Pero no solo se trata del nombre: se calcula que en en el Urubó hay unos diez proyectos de urbanizaciones que ofrecen, junto a áreas verdes y reservas ecológicas, lagunas artificiales donde se podrá nadar, tomar clases de buceo, navegar en kayak o hacer windsurf; también habrá muelles y malecones. Estas lagunas artificiales, de agua cristalina y con arena de playa blanca importada de los Estados Unidos, están siendo construidas por la compañía chilena Crystal Lagoons, que patentó la tecnología. En la década pasada estas lagunas se desarrollaron sobre todo en los países del Medio Oriente, pero ahora se han popularizado tanto que Crystal Lagoons tiene más de doscientos proyectos en todo el mundo. Felipe Pascual, director comercial de la compañía para el Latinoamérica, dijo sin ironía alguna, en una entrevista con un medio chileno, refiriéndose a Bolivia: "llevar este paraíso tropical, sus aguas cristalinas y vida de playa a los habitantes de una nación mediterránea es un orgullo para Crystal Lagoons".

Hace unos días me detuve en las oficinas de venta de Puerto Esmeralda, en el barrio Equipetrol. Había un par de kayaks a la entrada.
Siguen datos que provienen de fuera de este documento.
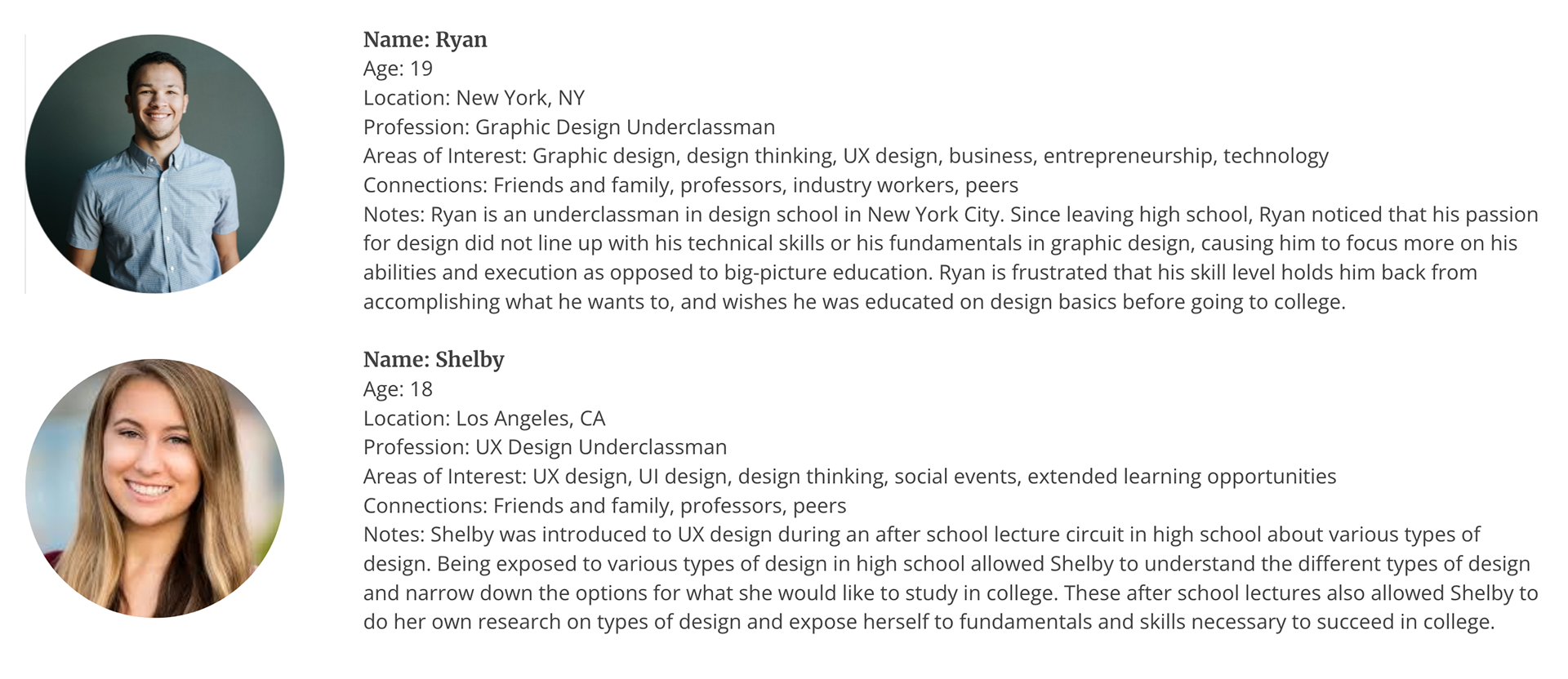Click Shelby's 'Areas of Interest' line
The image size is (1568, 679).
click(x=849, y=477)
Me atendió un señor amable, que me llenó de publicidad y cifras: la laguna artificial que proyectaban sería una de las más grandes del mundo. Habría 70.000 metros cuadrados de agua cristalina, 20.000 metros cuadrados de playa, 7.000 metros cuadrados de área para buceo y acuario. Mencioné los riesgos ecológicos de una laguna artificial, pero él respondió que la tecnología utilizada era totalmente eco-amigable. Me mostró la maqueta de la urbanización y me contó que trescientos de los mil doscientos terrenos disponibles ya habían sido vendidos; debía apurarme. Me regaló unas hojas en las que se repetía una frase -"La playa está de moda"- y en las que las fotos presentaban un lugar paradisíaco: arena blanquísima, mar turquesa, verde y azul por todas partes. Era, como dice el folleto de uno de esos condominios, "una perfecta réplica de mar". ¿Para qué demandas marítimas y tortuosas negociaciones diplomáticas que no conducen a nada cuando con cierto poder adquisitivo en la Bolivia de hoy se puede llegar al "mar" de un modo más directo?

 

(Qué Pasa, 18 de junio 2014)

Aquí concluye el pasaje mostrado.